Functional programming is out there. Partly rumor, partly practiced, partly understood. I have been writing about them for around 6 months. In this post, I want to summarize the main terminologies (jargons) very concisely, with example and best of all, with swift code. For a full explanation, I will link to my previous blogs and external resources as we go along. Lets get going.

# Function

Really this is the simplest. You all know it. However in functional programming, the function are equivalent to functions from mathematics. They were further enhanced based on lambda calculus. However please note that, pure function can be treated as data, function is type that helps abstraction and encapsulation and function is all that is in Functional Programming language. Function can be seen as atoms.
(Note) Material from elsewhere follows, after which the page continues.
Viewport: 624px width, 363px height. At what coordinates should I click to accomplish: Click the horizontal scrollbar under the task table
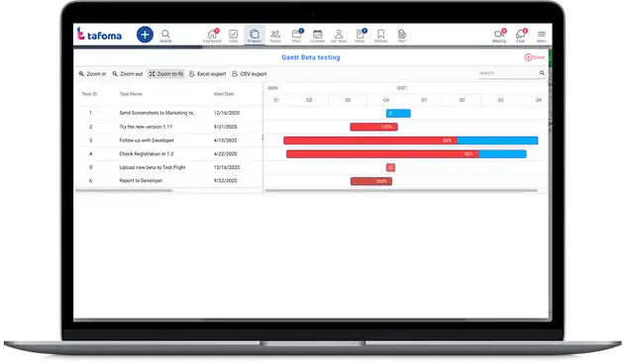point(124,191)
A function is the thing we know but with this limitations:

- A function can take only 1 argument and must return 1 argument.
- A function should produce the same result for the same input every single time. No matter if this is
executed in radioactive environment where bit flipping might corrode CPU registers thereby producing bad
result. (SpaceX’s falcon rocket uses 3 or more CPU, computes a function on each and compares for the correctness.) Now think,
if
`arc4random_unifrom()`

would satisfy this rule or not.

# Partial application

Since a function can only take 1 argument, how do you make a function that take 2 int’s to add. Good point! Since a function can return 1 argument, that 1 argument can be a function. That output function takes second input to produce the final result.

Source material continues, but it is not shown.